(Extracted records)
○ ○ ○

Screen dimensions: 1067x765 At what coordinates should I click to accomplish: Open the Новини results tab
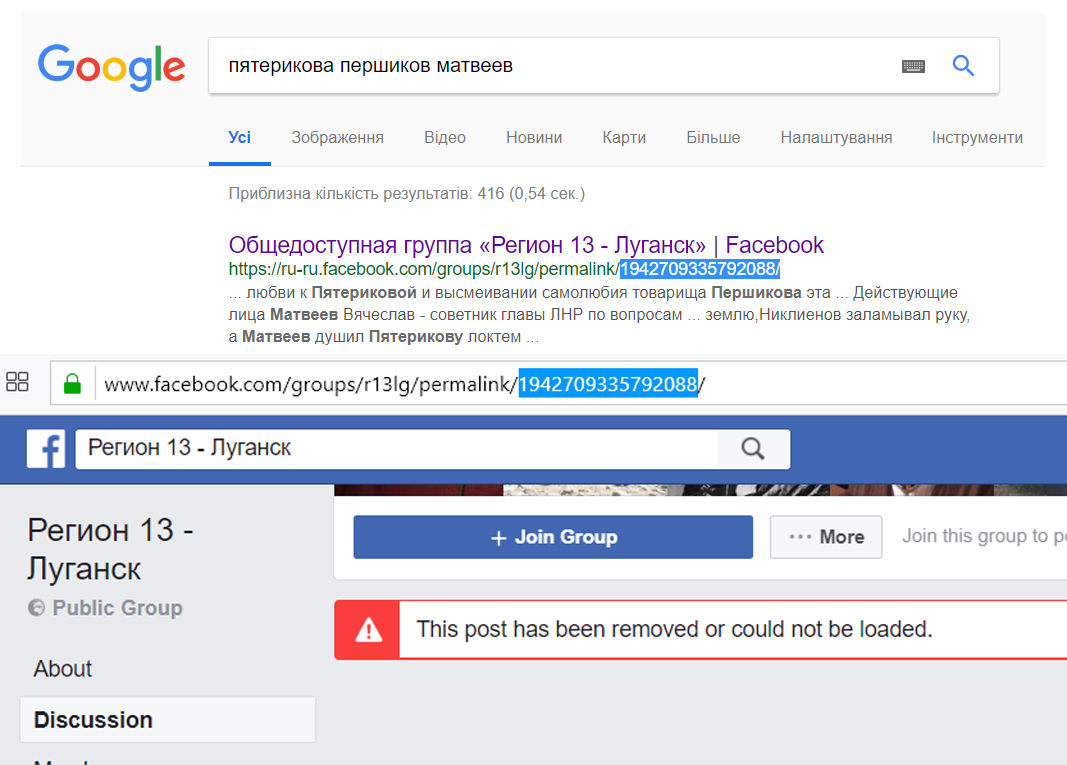533,138
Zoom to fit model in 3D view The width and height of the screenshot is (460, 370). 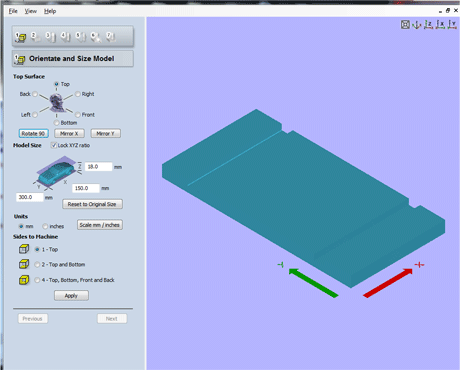click(405, 24)
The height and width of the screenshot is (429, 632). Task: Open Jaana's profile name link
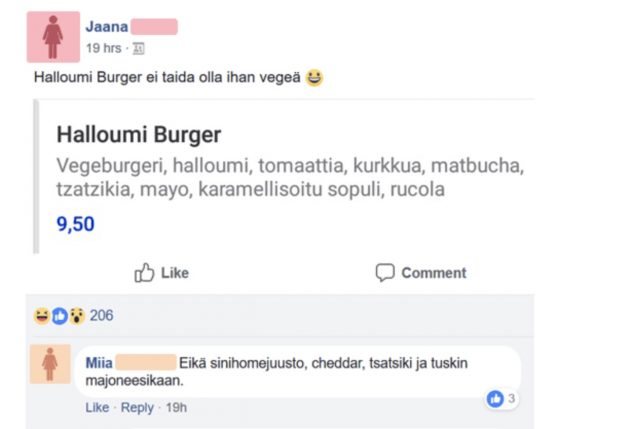[106, 27]
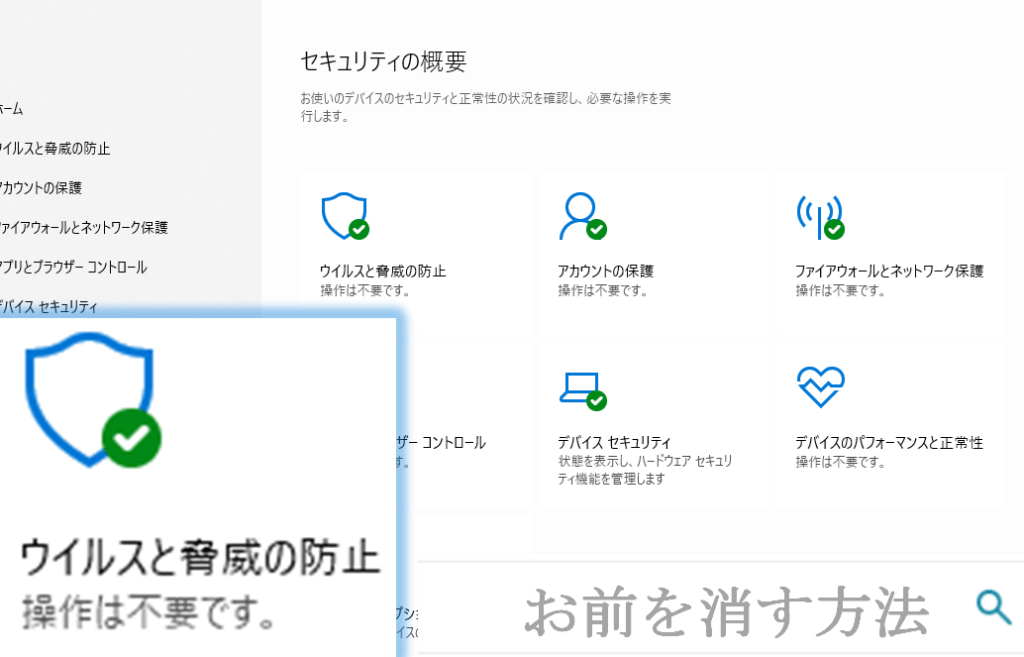Open the デバイス セキュリティ tile heading

point(614,443)
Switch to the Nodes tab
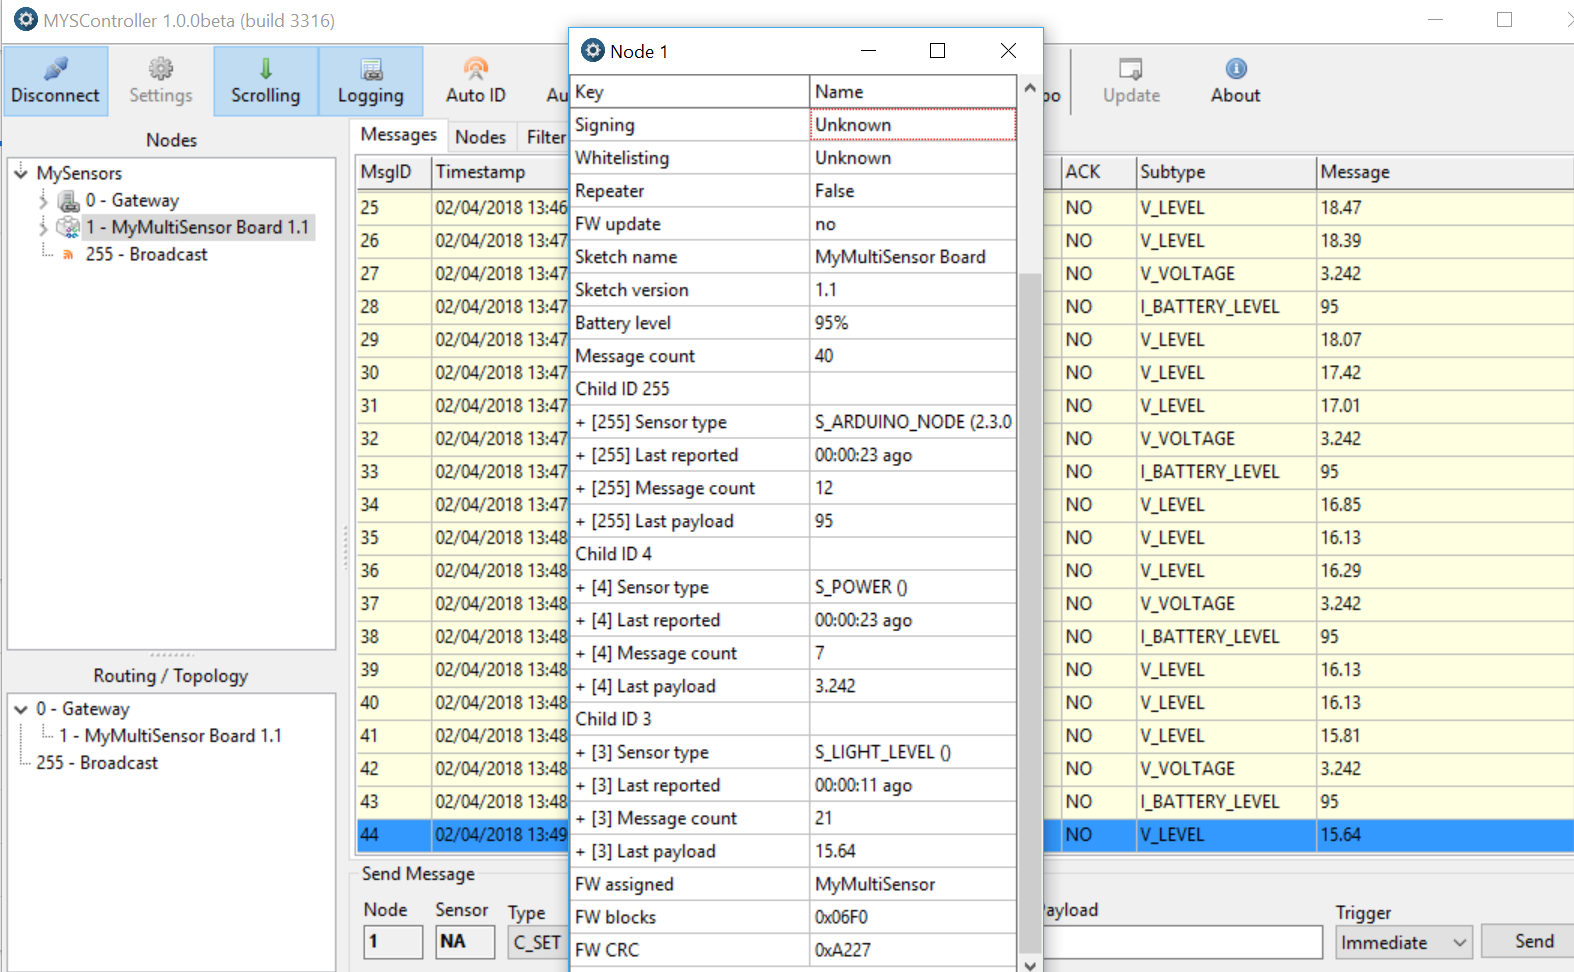Image resolution: width=1574 pixels, height=972 pixels. pos(480,137)
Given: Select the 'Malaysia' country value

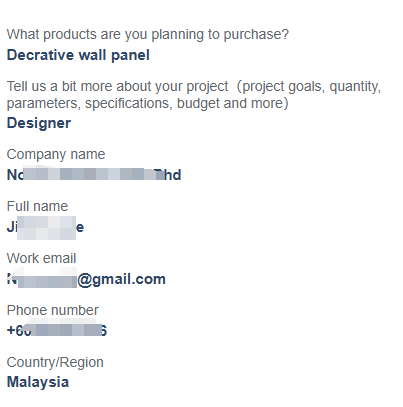Looking at the screenshot, I should point(38,382).
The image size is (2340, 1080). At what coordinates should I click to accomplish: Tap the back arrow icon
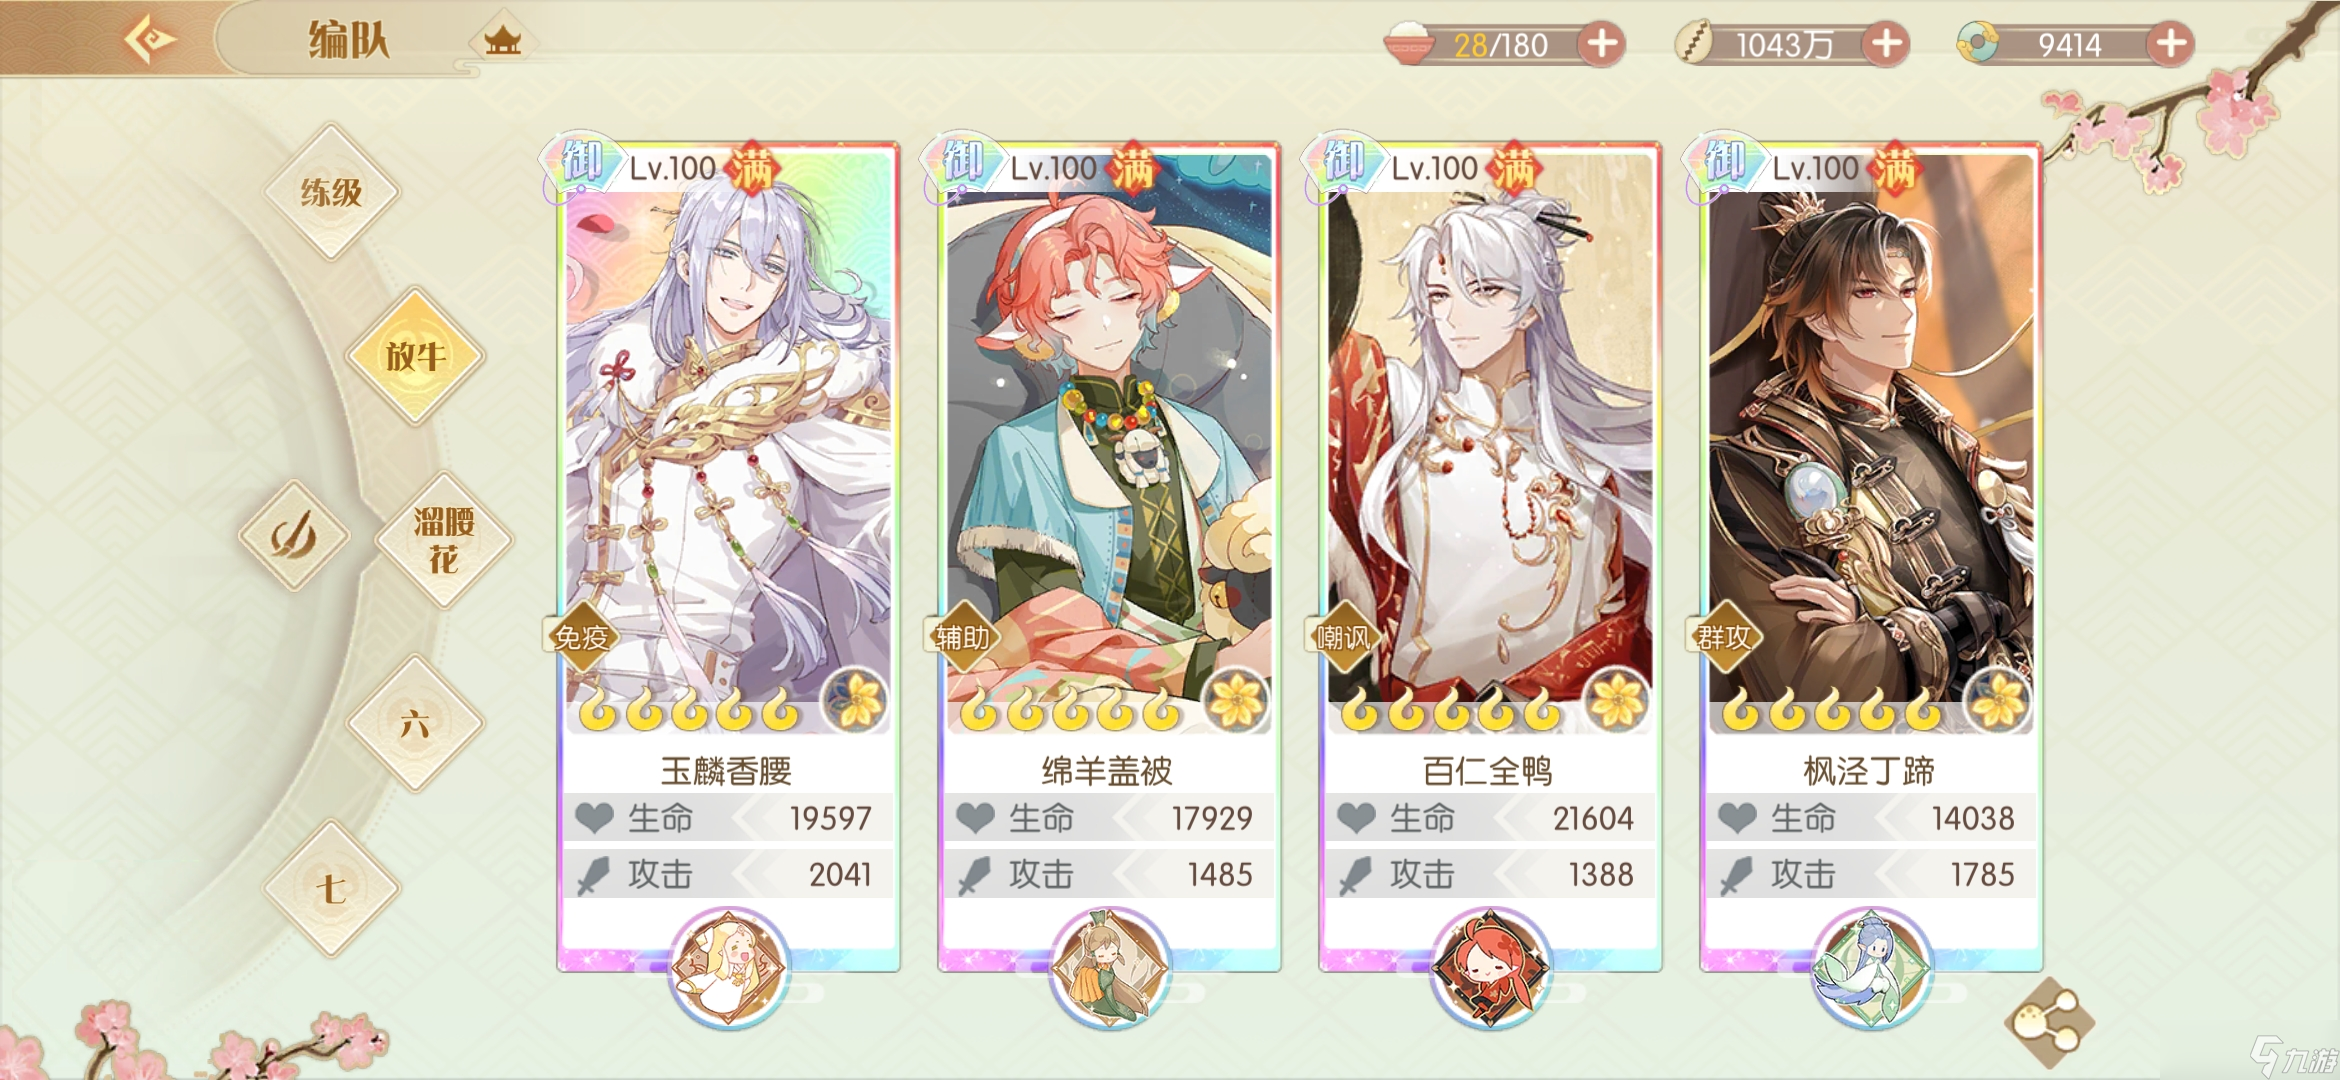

○ ○ ○

Transcribe the records from the line containing "Switch to the Nodes tab" through the end of the records, including both ends. Leave the pictures out of your answer.

▸ **Task response**
Switch to the Nodes tab
Image resolution: width=1574 pixels, height=972 pixels. pos(480,137)
Given: Select the 'Malaysia' country value

Looking at the screenshot, I should point(38,382).
The image size is (2340, 1080). At what coordinates should I click to accomplish: Tap the back arrow icon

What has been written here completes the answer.